- WHAT YOU HAVE TO DO
Only one stretch of the material below is wanted: everything from the line containing "Viewport: 1152px width, 720px height." down to the line containing "the action step", both ends included. Repeat it exactly and skip the pictures.

- MATERIAL FOR THIS EXERCISE
__________

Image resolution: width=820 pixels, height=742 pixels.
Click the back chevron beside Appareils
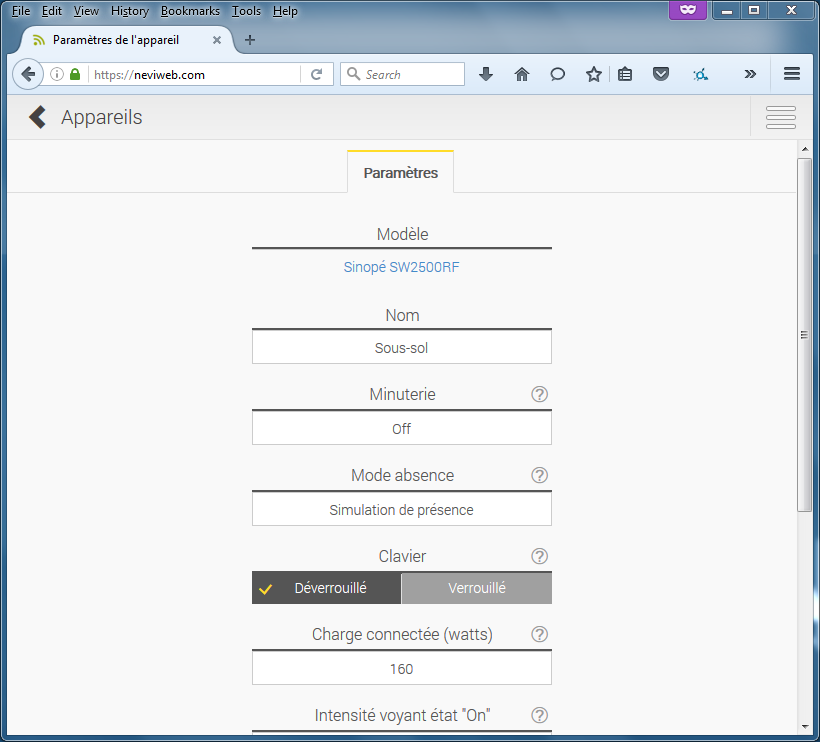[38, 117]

__________

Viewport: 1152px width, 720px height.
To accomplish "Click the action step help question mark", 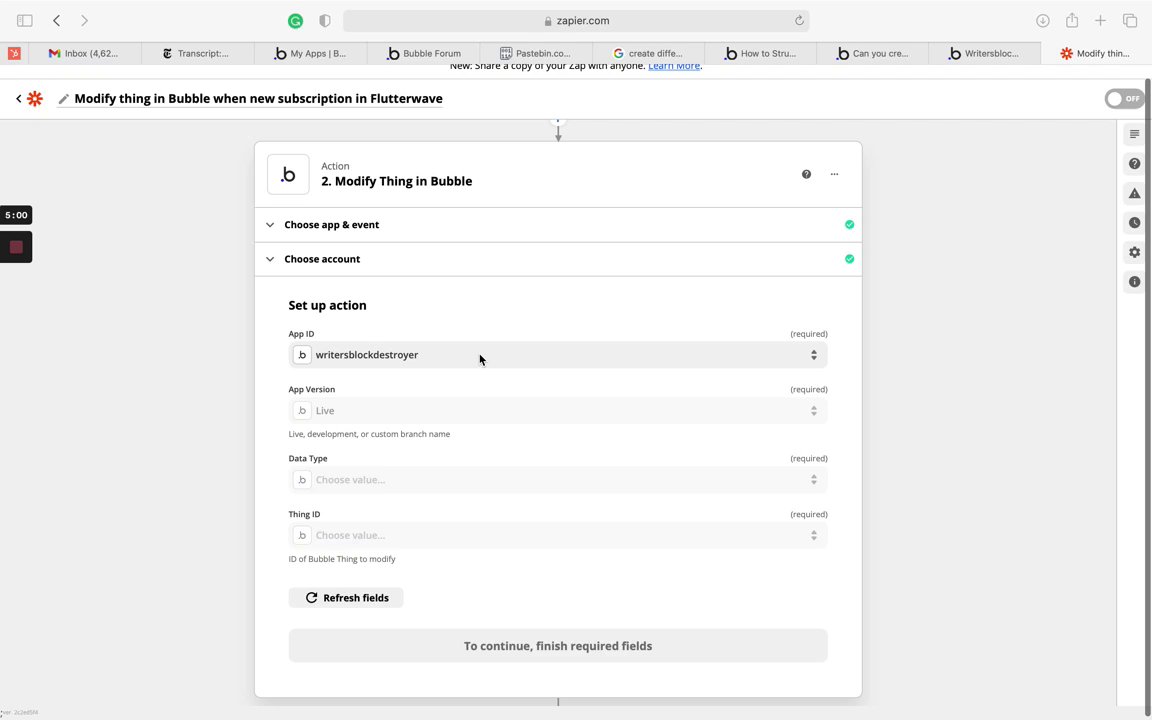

__________

- EXERCISE RESULT
Viewport: 1152px width, 720px height.
To accomplish "Click the action step help question mark", 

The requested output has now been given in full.